= Exercise goal =
Give the lines below as a Markdown table with the columns Row and Line, numbering each row and omitting any blank lines.

= Items =
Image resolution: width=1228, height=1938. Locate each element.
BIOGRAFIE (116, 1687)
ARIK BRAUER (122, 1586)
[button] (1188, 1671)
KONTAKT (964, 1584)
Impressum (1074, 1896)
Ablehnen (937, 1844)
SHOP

= Final result =
| Row | Line |
|---|---|
| 1 | Image resolution: width=1228, height=1938. Locate each element. |
| 2 | BIOGRAFIE (116, 1687) |
| 3 | ARIK BRAUER (122, 1586) |
| 4 | [button] (1188, 1671) |
| 5 | KONTAKT (964, 1584) |
| 6 | Impressum (1074, 1896) |
| 7 | Ablehnen (937, 1844) |
| 8 | SHOP |